I feel horrible.
Crystalina wrote: Especially with the posts on here lately about people losing their babies. I just have this bad feeling of dread like you wouldn't believe. Not dread as far as something happening to the baby now or after it's born but dread of the baby period. DH wanted the baby more then I did in the begining and I warmed up to the idea and really wanted it and I still do but I just feel like I had it really good before this. One boy, one girl. Evan may start kindergarten next year and if not he's going to be in full day preschool and I was going to get the house in order and work out and find myself after 7 years of being mommy 24/7. I wanted to volunteer at the kids' school more also. It's hard now because Evan only has pre-school for 2.5 hours but once I had them both in full days then I would have the time to be the PTO mom that I promised Izabella I would be next year. Now I won't be able to do anything like that for her for another 5-6 yrs and by then she won't want me to hang around her school.
I'm sure this will pass because I don't *not* want to have this baby but the looming dread of starting over again...it just feels like I'm taking away from the kids that I already have.

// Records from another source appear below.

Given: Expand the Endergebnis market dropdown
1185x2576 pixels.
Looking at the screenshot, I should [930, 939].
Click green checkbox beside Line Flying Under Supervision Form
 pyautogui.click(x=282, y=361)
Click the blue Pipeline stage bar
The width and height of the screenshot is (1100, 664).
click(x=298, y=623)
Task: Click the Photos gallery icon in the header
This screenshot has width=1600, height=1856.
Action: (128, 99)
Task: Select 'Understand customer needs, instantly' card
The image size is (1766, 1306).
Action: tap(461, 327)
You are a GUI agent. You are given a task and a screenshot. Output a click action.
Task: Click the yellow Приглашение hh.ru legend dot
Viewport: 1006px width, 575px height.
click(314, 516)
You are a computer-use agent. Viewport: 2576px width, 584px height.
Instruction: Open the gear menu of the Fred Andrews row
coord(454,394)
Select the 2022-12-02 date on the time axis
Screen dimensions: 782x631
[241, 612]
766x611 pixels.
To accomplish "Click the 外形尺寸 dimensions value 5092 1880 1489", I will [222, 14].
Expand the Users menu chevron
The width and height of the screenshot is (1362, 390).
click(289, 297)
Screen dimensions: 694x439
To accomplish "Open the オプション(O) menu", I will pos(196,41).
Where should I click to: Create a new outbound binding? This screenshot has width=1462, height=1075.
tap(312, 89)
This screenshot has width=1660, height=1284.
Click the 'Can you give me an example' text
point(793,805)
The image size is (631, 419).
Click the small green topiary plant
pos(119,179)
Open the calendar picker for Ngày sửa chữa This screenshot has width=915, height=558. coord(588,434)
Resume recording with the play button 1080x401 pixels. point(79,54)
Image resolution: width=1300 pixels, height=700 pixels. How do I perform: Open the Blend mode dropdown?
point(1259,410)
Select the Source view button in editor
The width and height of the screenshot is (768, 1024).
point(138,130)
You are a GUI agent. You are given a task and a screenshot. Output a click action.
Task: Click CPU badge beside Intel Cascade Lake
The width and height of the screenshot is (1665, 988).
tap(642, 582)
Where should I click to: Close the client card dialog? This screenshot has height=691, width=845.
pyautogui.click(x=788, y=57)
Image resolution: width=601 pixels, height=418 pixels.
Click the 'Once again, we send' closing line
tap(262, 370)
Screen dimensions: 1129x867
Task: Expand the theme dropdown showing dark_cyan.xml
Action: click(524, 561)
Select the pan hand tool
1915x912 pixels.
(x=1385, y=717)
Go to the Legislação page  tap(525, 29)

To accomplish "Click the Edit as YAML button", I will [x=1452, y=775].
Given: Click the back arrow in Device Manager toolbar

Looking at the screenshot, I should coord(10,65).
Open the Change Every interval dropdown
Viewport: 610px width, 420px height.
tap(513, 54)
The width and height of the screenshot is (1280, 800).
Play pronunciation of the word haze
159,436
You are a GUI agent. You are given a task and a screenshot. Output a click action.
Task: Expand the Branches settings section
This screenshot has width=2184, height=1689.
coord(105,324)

I'm sure it's just freakin' hormones.
coasterqueen replied: I'm sure when your little baby is here you'll feel better.
All the feelings you are feeling are the reason why I decided two was enough. But if I were to get pg unexpectedly I'd still feel the same feelings, but once I held my baby I think they'd go away.
Boys r us replied: Ohhh Crystal..boy have I ever been in your shoes! When I had Braedon, Tanner was 6 and our life was good..we did any and everything we wanted to do..nothing holding us back from living life tot he fullest. Braedon came along and it really changed a lot in our lives..but the pros far outweighed the cons. Yes we had to change a lot of things within how we were used to living our lives in a carefree sort of way..but it was good! We had a new baby!!! Then I decided I wanted another baby and Rick was on baord and we began trying..I had 2 losses and so when I di get pg with Allie and things progressed out of the first trimester, the realness set in! And don't get me wrong, after having lost 2 babies right before..there was NOTHING I wanted more than to have this baby! But reality struck and I began to realize..things again were going to change..when she arrived, I had a 5 yr old and an 11 yr old...WTH was I thinking starting over when I'd been so close to a little more freedom??! In fact, if you dig back far enough..you'll probably find some posts exactly like yours in this section written by me! What was I doing to my kids? to my marriage? to me? But you know what..a sibling is the best gift you could ever give to your children, especially children who are older like yours and like mine were..b/c they're old enough to appreciate the miracle of a new baby. Each new child I've brought into this world has brought with them 9 months of worry about how they were going to change my life...and each time, the moment I looked into their eyes for the first time, the tears of pure elation and love streamed down my face washing away any fears of negative change! You will be fine!! You can still volunteer at the school! I still do...My job is to be MOM..and that doesn't just mean I have to stay home and care for the baby, it means..being a mom to my older kids as well even when they aren't at home. So Allie goes to the sitters at least 1x a week and on the days she goes, I go get pedicures or come home and sleep in a little more or go shopping in the morning and then I volunteer at the school the 2nd half of the day!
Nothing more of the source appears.